Immeasurable is a term that has its origin in the Latin word imensurabilis . This adjective refers to something that is very difficult to measure or cannot be measured. For example: "The immeasurable ocean overwhelmed him" , "I feel immeasurable sadness since your departure" , "The wealth of some oil magnates is immeasurable" .
The concept of immeasurable, therefore, can be linked to things that, due to their size or other characteristics, are almost impossible to measure. This is not a concrete impossibility, but rather a practical one. The sea, in this sense, is immeasurable: in theory, it is possible to determine how much water it houses and express this amount in liters or another equivalent unit. However, developing such a measurement is virtually impossible due to technical difficulties.
Something similar can be expressed with respect to the amount of hair that a human being has. Although it is possible to count them, since their number is finite and they are large enough to be manipulated by our hands and visualized by our eyes, it could be a truly complicated task, unless you have the right means. Science has determined that our scalp houses between 100 and 150 million hairs, which shows that not everyone could reach this number at home, in front of the mirror.
Other things, on the other hand, are immeasurable since there is no possibility of quantifying them.

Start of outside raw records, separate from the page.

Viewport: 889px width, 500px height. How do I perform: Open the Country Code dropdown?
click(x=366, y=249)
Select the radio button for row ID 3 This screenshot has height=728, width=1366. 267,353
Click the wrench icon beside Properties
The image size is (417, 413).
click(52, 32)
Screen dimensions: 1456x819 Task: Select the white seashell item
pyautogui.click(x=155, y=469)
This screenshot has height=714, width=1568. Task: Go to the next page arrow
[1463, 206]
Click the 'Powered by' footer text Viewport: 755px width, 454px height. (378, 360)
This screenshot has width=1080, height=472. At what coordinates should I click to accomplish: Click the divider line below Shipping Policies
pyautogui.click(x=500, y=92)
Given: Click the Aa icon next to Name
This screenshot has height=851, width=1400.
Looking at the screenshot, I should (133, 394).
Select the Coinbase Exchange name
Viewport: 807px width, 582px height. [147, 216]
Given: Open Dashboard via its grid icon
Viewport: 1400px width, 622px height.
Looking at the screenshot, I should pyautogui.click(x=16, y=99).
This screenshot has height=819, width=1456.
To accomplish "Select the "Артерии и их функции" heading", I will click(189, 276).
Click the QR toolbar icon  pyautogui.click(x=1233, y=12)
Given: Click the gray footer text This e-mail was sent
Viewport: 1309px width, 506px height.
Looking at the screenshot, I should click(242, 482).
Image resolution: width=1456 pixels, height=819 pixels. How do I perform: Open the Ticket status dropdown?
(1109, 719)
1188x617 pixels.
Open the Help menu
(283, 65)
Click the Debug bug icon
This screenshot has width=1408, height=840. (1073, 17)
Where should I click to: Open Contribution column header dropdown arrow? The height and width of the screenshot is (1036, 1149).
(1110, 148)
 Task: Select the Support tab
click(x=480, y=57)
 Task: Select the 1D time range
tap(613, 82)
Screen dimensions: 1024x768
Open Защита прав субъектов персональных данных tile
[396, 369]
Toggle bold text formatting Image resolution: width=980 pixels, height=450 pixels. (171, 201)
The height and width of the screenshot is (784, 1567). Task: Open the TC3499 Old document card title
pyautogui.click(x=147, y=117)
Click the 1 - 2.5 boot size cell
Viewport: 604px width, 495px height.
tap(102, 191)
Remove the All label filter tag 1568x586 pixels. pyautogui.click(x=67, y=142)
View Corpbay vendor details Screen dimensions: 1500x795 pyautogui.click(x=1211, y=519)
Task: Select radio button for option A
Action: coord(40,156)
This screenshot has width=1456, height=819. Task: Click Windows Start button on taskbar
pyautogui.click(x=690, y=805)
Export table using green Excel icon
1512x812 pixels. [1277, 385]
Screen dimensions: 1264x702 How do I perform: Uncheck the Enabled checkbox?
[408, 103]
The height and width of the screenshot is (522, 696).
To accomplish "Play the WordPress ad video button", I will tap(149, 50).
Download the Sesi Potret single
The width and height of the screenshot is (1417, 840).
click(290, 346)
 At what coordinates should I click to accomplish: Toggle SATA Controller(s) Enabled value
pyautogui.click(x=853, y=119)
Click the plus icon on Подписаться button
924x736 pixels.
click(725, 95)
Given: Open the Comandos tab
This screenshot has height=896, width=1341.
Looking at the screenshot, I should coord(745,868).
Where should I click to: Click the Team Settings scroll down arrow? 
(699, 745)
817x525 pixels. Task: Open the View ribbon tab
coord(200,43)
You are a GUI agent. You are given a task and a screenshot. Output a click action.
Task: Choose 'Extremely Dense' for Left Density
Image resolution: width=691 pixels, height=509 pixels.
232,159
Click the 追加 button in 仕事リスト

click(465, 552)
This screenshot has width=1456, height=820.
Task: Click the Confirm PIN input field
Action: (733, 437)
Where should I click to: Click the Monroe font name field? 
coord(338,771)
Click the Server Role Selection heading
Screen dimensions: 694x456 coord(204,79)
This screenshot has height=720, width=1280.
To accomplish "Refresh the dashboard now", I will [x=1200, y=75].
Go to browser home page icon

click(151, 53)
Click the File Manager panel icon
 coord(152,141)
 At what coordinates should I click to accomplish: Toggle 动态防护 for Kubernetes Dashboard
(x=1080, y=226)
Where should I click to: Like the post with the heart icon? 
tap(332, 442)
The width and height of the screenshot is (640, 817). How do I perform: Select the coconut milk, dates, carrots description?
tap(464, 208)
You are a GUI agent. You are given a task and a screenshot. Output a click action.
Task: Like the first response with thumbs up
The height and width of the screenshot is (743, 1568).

Just as the sea or hair are ideally measurable, the same cannot be said for feelings, emotions, or abstract concepts. The happiness is immeasurable because we can only consider certain symptoms that are a reflection of it, but we can not attain happiness itself to measure it or post it. The soul, spirit, faith, love and hate are also immeasurable.
Although the academic definition of materialism speaks of a philosophical current that opposes idealism in terms of the importance of thought and consciousness rather than matter, placing it as the origin of the former, popular language refers to this term to describe the attitude of someone who values material goods more than feelings and relationships with other living beings.
The relative nature of the immeasurable demonstrates that human wisdom is changing, changing as we evolve, question ourselves, and question our convictions, no matter how deeply rooted they are in our cultures. Just as certain diseases seemed incurable centuries ago and today have been eradicated or can be treated and overcome without any complications, science allows us to observe and study microscopic organisms, which would have been unthinkable in the not-so-distant past.
In other words, when using the term immeasurable we must accept that this assessment may not be valid in the future, without meaning that it is valid in the present. It is one of the features of our way of understanding life, of our constant need to analyze our environment to discover the secrets it hides. Despite knowing that certain investigations have taken decades, we refuse to put certain phenomena aside until we are able to understand them, and we hasten to qualify them with the tools we have at our disposal.